• **WHAT IS EXPECTED**
Render the rows below, from the line containing "Viewport: 752px width, 423px height." through the end of the rows, as a JSON list of strings with one string per line, omitting blank lines. Leave the pictures out of the answer.

>> begin

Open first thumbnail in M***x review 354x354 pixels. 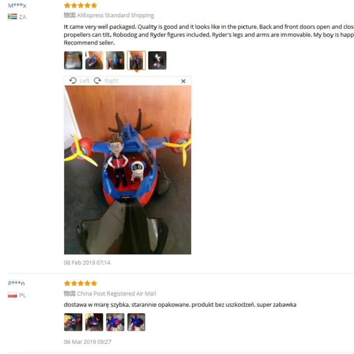pos(73,60)
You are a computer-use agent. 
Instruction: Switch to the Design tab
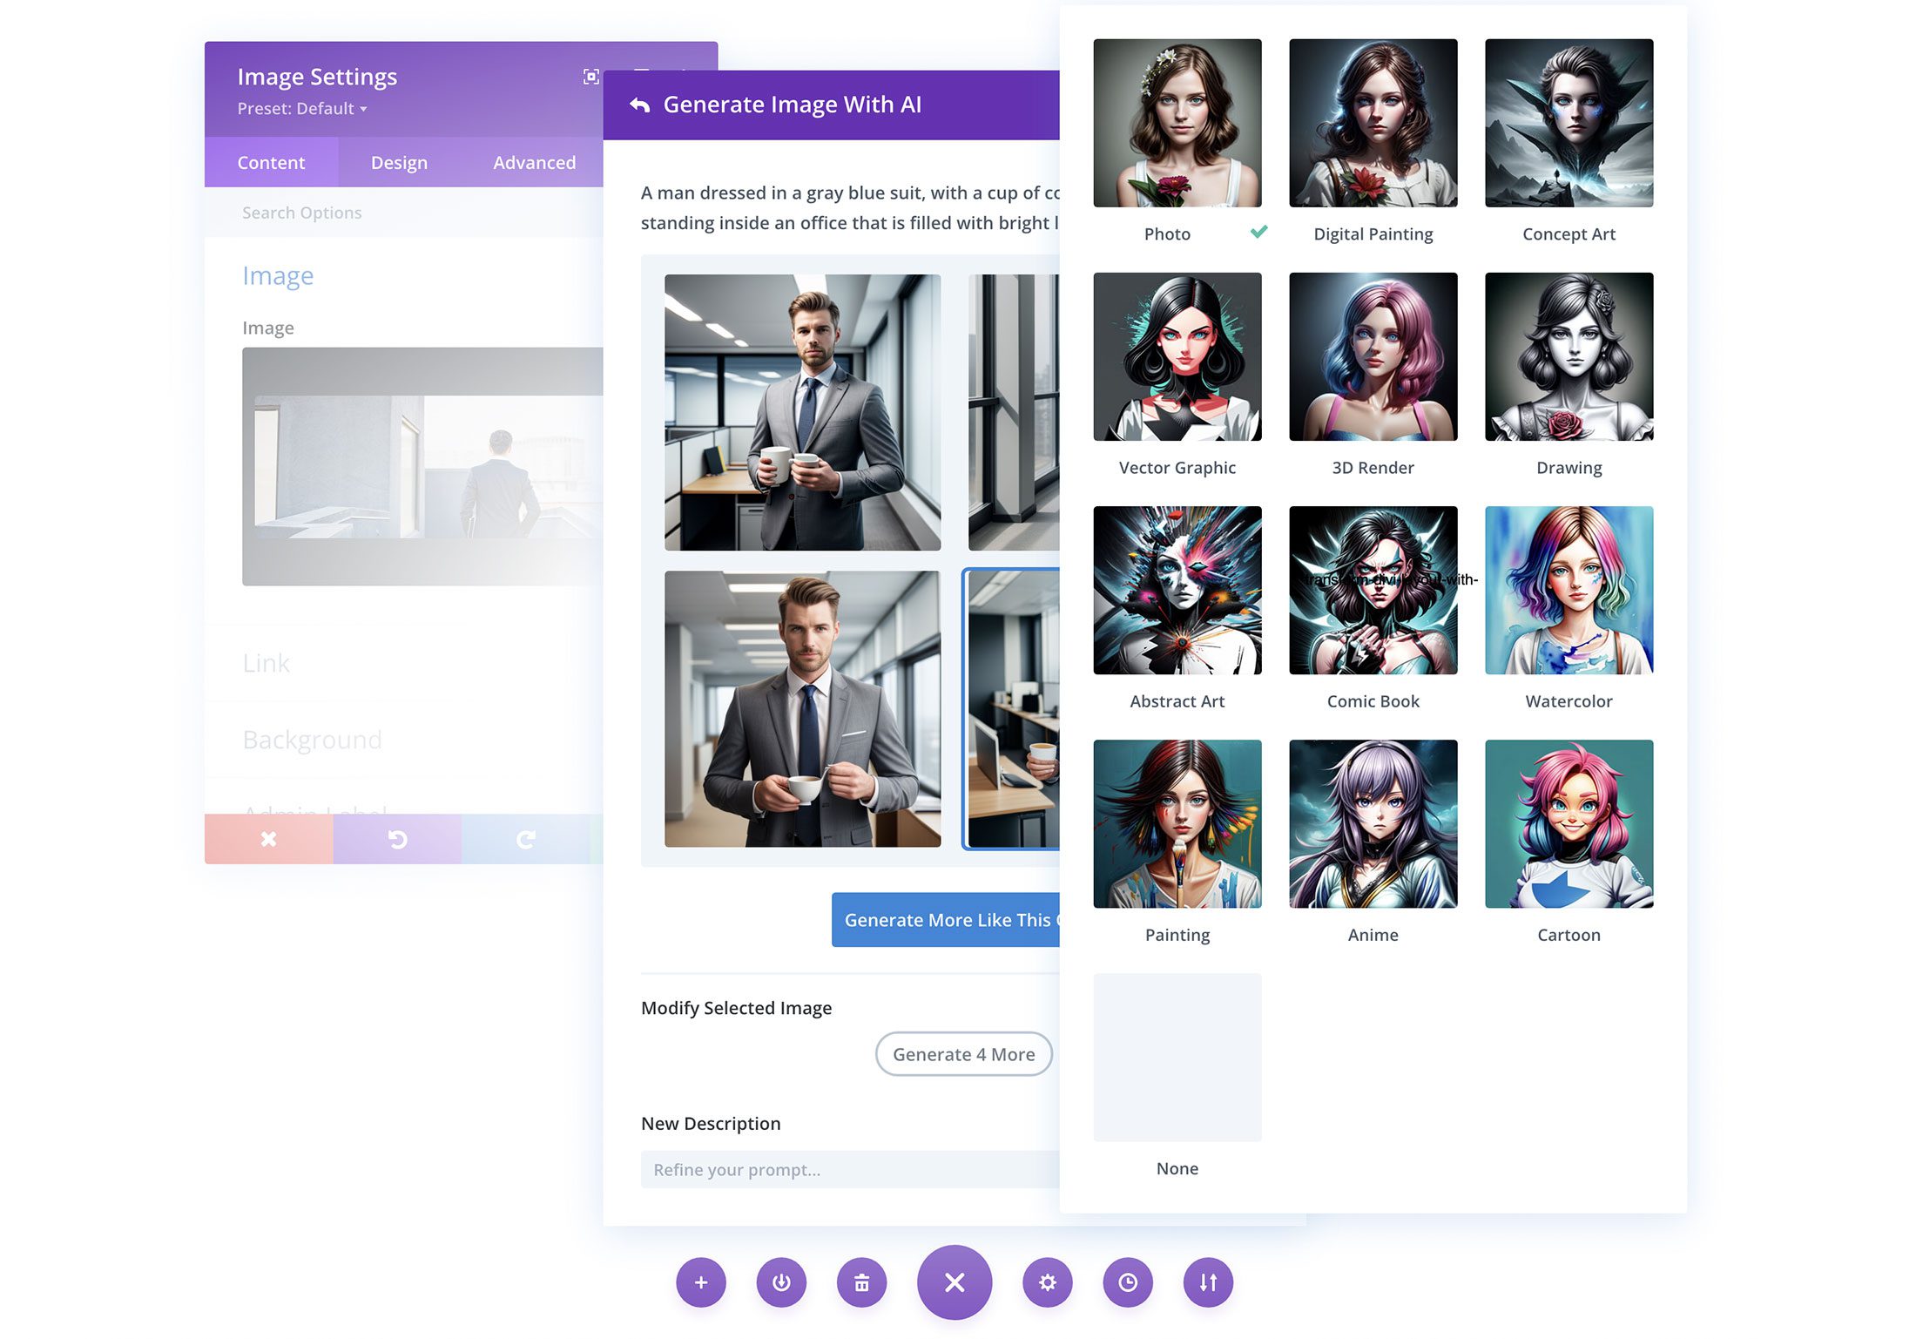pos(399,162)
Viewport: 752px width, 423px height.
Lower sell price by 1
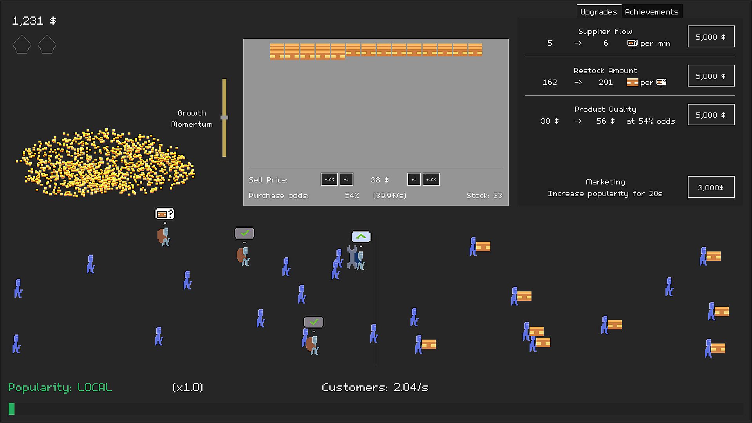[x=346, y=179]
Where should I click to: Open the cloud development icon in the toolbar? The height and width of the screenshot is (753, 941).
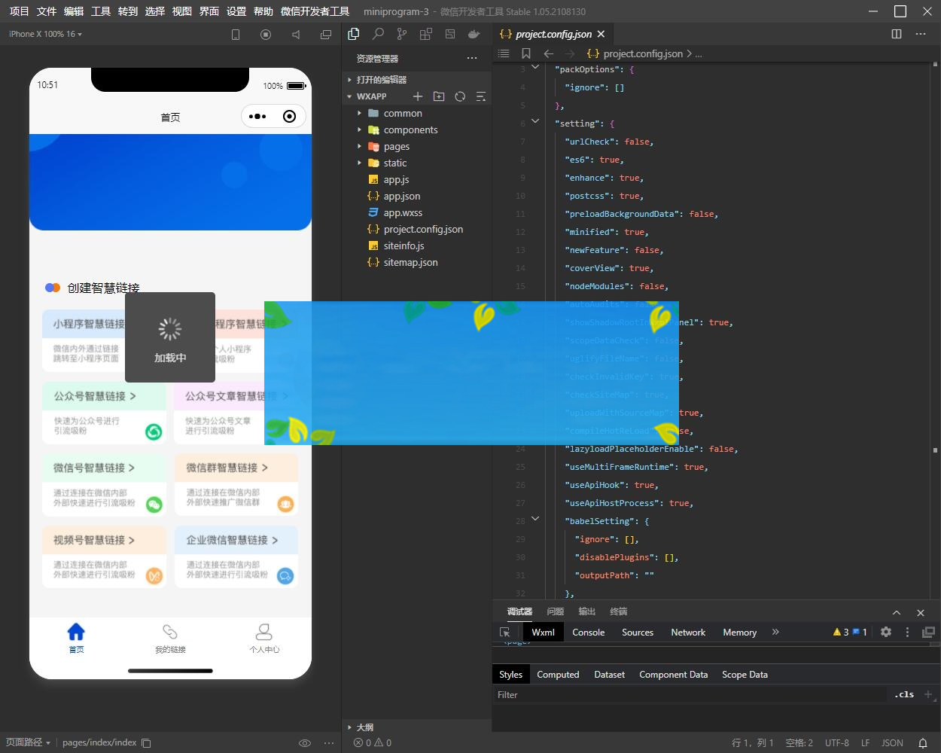click(474, 34)
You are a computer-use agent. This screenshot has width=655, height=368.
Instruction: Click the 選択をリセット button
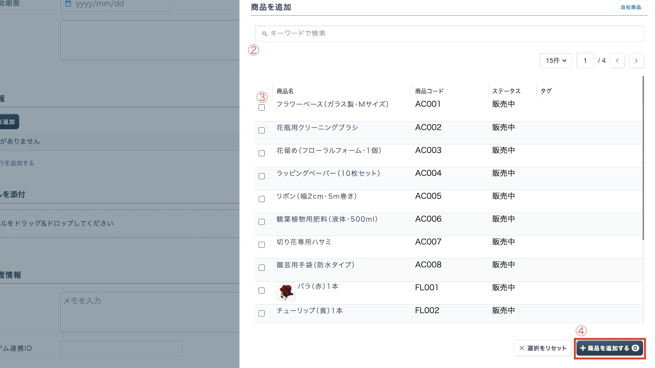[542, 348]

>> end

• **TASK RESPONSE**
[
  "Viewport: 752px width, 423px height.",
  "Lower sell price by 1",
  "[x=346, y=179]",
  "Where should I click to: Open the cloud development icon in the toolbar? The height and width of the screenshot is (753, 941).",
  "click(474, 34)",
  "You are a computer-use agent. This screenshot has width=655, height=368.",
  "Instruction: Click the 選択をリセット button",
  "[542, 348]"
]